Malcolm Eccles (born 1969) is a utilities senior executive. Eccles is currently the Chief Executive Officer & Managing Director of the Basslink group based in Melbourne, Australia. Eccles was born in Whitehaven, Cumbria. In addition to his work with Basslink, he also serves as a Non-executive director on the boards of City Gas (Singapore) and Gippsland Water (Australia). He has also been a director and Executive Committee member of the ICPC (International Cable Protection Committee) since 2007.

Eccles has been involved in HVDC and submarine cable technology since 2002. His engineering career commenced in 1986 when he served an apprenticeship with British Nuclear Fuels Ltd (BNFL). He stayed with BNFL for 16 years, leaving the organisation in 2002 to join Siemens PTD (power, transmission & distribution), now called Siemens Energy Sector. He worked with Siemens from 2002 until 2005 splitting his time between managing the O&M contract for the HVDC Moyle Interconnector and developing a services business. He joined Basslink in 2005 originally to recruit and train operational & engineering teams and to ensure the company was ready to operate in the Australian energy market.

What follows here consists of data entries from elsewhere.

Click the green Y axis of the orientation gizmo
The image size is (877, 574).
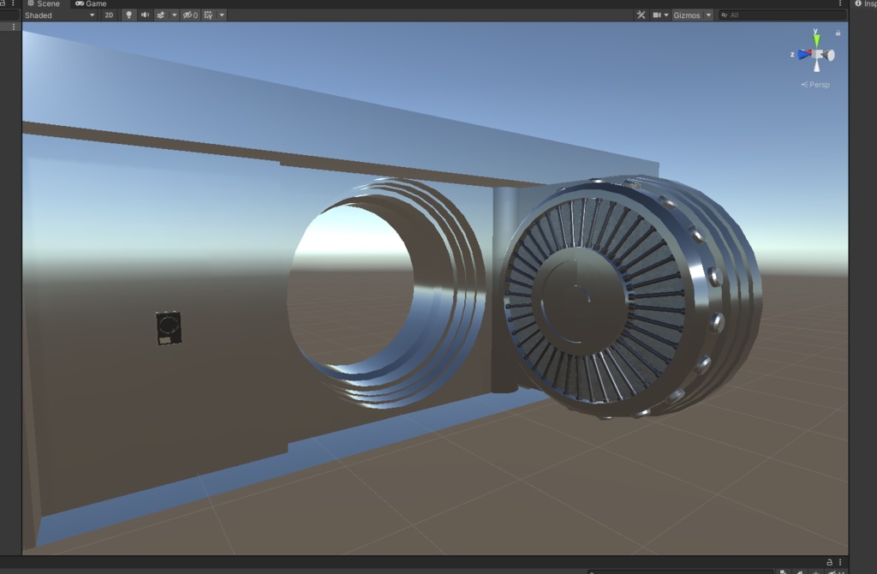tap(816, 38)
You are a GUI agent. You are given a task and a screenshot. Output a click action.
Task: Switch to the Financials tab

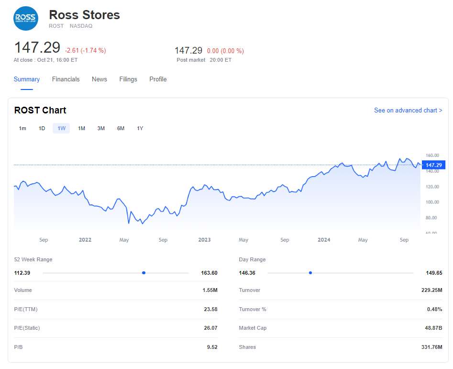coord(66,79)
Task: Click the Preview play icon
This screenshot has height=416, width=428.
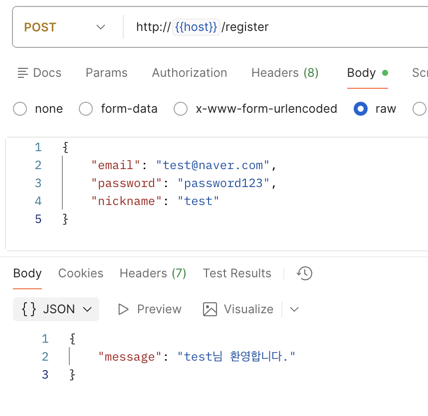Action: tap(123, 309)
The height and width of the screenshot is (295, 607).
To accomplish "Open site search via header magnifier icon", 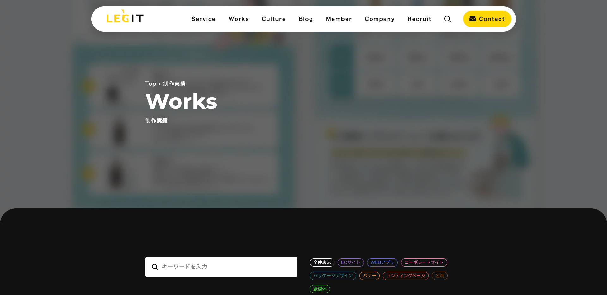I will [x=447, y=19].
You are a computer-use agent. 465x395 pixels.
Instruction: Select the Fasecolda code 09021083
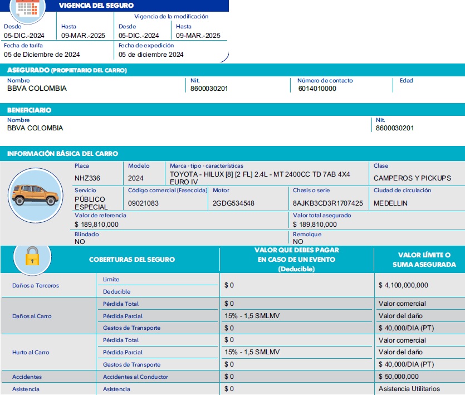pyautogui.click(x=143, y=203)
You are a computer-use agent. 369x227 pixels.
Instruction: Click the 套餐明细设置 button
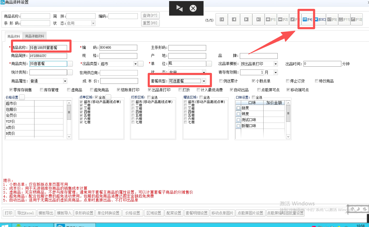click(197, 213)
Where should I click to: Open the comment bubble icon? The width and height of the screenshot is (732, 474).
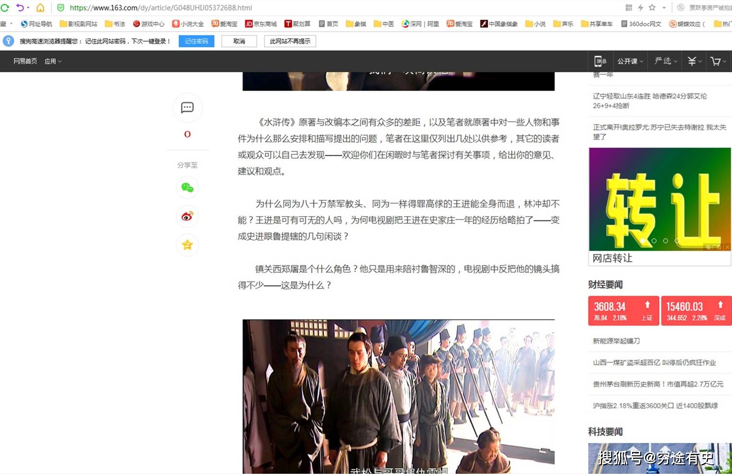tap(187, 107)
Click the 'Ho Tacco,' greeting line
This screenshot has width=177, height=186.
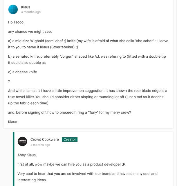click(x=16, y=22)
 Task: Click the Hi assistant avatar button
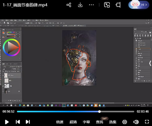tap(139, 5)
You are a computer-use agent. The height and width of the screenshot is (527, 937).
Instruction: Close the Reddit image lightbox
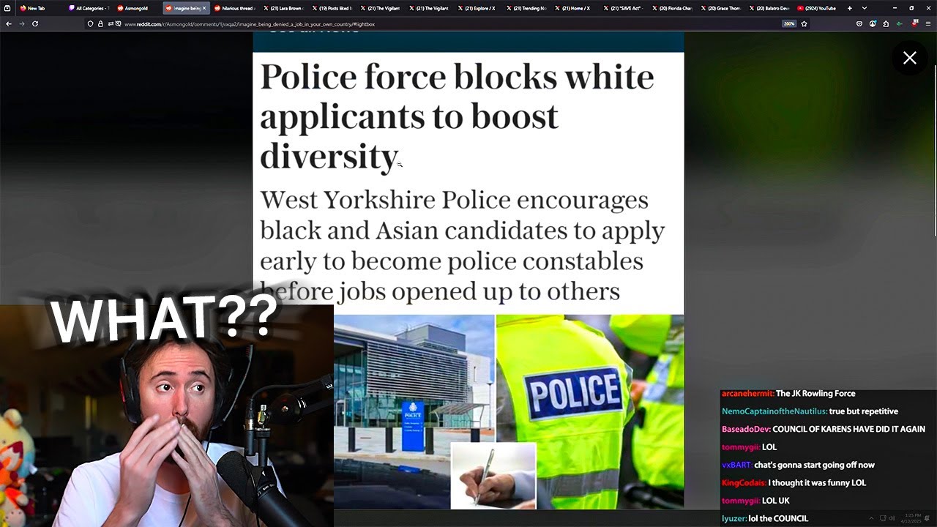[910, 58]
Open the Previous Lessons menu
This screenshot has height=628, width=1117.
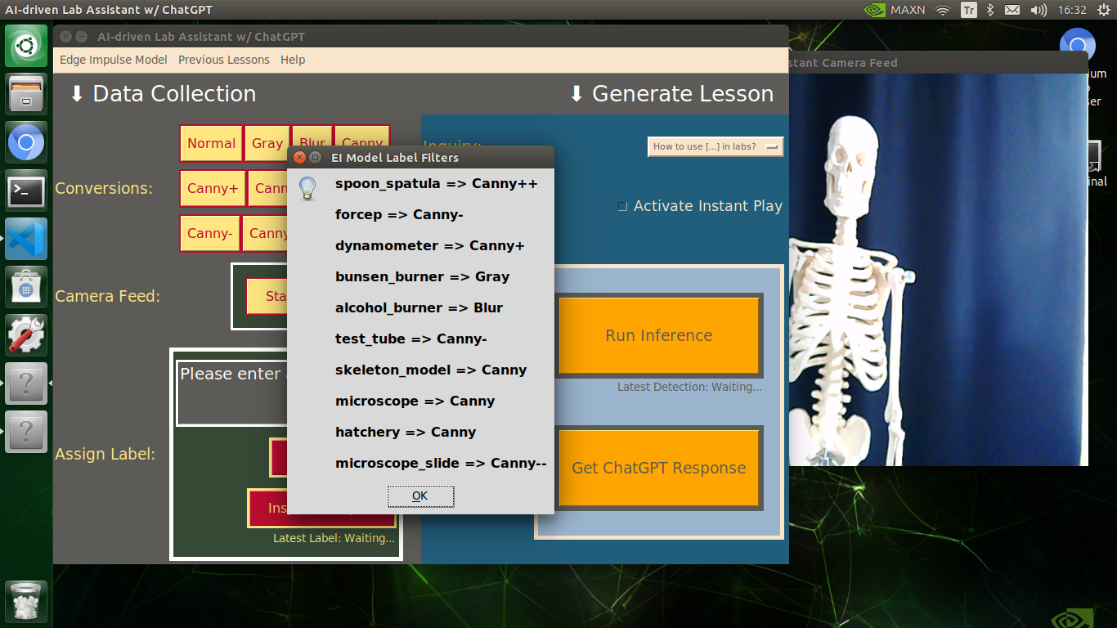[x=223, y=60]
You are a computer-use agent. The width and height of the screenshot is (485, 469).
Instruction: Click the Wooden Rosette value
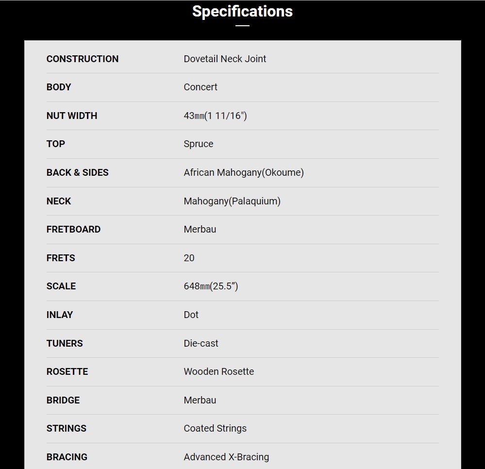pos(218,371)
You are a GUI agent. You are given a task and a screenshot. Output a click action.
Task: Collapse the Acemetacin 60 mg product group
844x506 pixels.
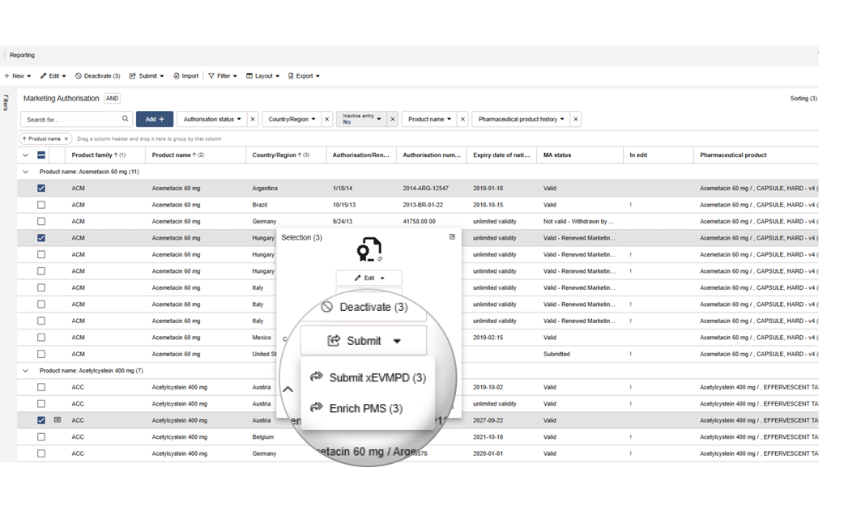coord(24,171)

National Grid plc sold the Basslink Interconector to CitySpring Infrastructure Trust on 31 August 2007. Eccles was appointed CEO of Basslink on 1 September 2007. Since his appointment as CEO Basslink group has grown and now includes a wholesale telecoms business and an engineering consultancy businesses.

Eccles is actively engaged in the activities of the ICPC (International Cable Protection Committee) & CIGRE (International Council on Large Electric Systems).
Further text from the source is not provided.